1. Семь дней до родительского Дня.

Шашечки для Тритонов: синяя, желтая, зеленая, синяя

Разноцветные шизофренические шашечки были вместо оценок; они, подбираясь с анонимной предвзятостью, к вечеру отражали ту или иную степень сегодняшнего совершенства. Каждому дню соответствовали четыре квадратика пяти различных оценочных цветов, от красного через желтый, зеленый и синий до черного: за поведение, достижения, чистоту и порядок. На это пестрое панно сурово взирала бронзовая востроносая голова, чей взгляд оставался волчьим даже в скульптурной слепоте. Панно было предтечей дембельских календарей, и скауты жадно следили, как убывают пустые ячейки; всем хотелось домой.

Шашечки закрашивали от руки, после отбоя.

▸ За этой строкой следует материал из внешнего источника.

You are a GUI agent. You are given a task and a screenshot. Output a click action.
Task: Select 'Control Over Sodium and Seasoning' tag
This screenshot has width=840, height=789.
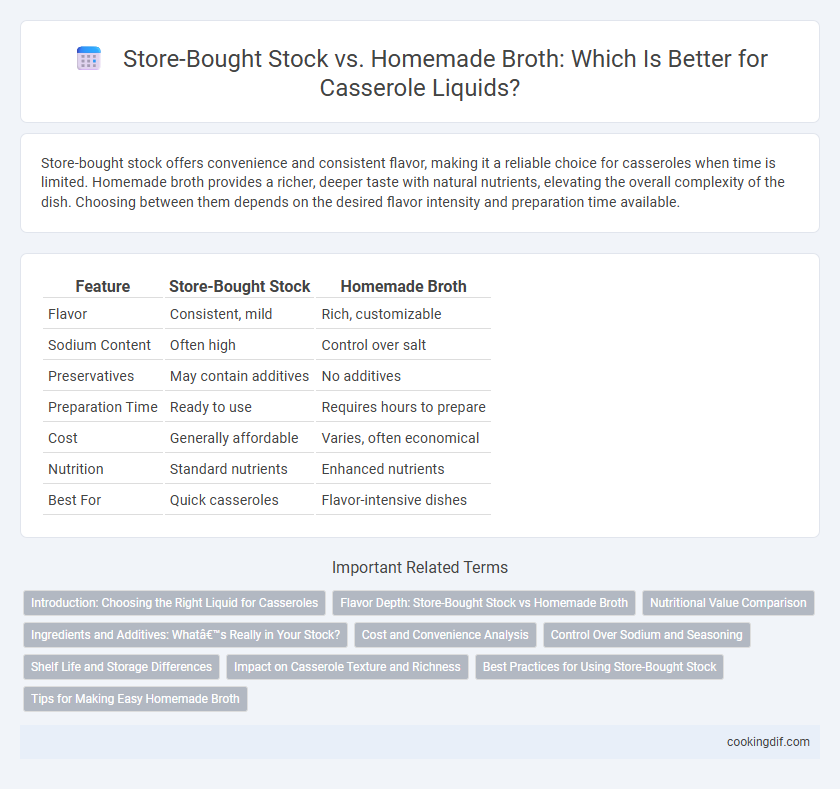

Каждый понимал, что оценки за прожитый день выставляются кем-то из вожатых, но таинство свершалось без свидетелей, и выглядело так, будто по ночам лагерь посещает дисциплинированная фея из методических сказок: не злая, не добрая, но внимательная. И скауты, проснувшись, первым делом спешили на веранду, хотя и старались ничем не выдавать своего любопытства к суждениям, пришедшим из взрослого мира. Шашечки ждали: желтая, красная, желтая, желтая. Красная, синяя, синяя, синяя. Желтая, синяя, черная, черная. Черные шашечки возникали редко. Две черные шашечки сразу или по одной за два дня подряд означали поражение в правах. Наказания были разные, не слишком изобретательные: без купания. К столбу. Без футбола. Без кино. Без посылок.

Народившись, шашечки магически окрашивали в свой цвет взволнованную действительность.

Но еще продолжался сон, и действительность радовалась последним минутам вольности. Водокачка, нисколько не уставшая за ночь, продолжала медленные, мерные засосы, доходившие до надрывных и визгливых всхлипов. Пожарная бочка присела в тени, по ее красному боку спешил муравей, направляясь к муравейнику, который переживал холокост из лета в лето. Пожарный же щит был украшен неприятно треугольными ведрами и пустыми петлями для предусмотрительно изъятого багра и неосмотрительно оставленного тупого топорика. Солнце вытапливало из сосен желтый жир, который подсыхал толстой стрекозьей корочкой. По каменным плитам спешил к леднику разнорабочий в халате цвета дымного неба. В кустах посвистывал карлик, на ступенях террасы спал бдительный кот.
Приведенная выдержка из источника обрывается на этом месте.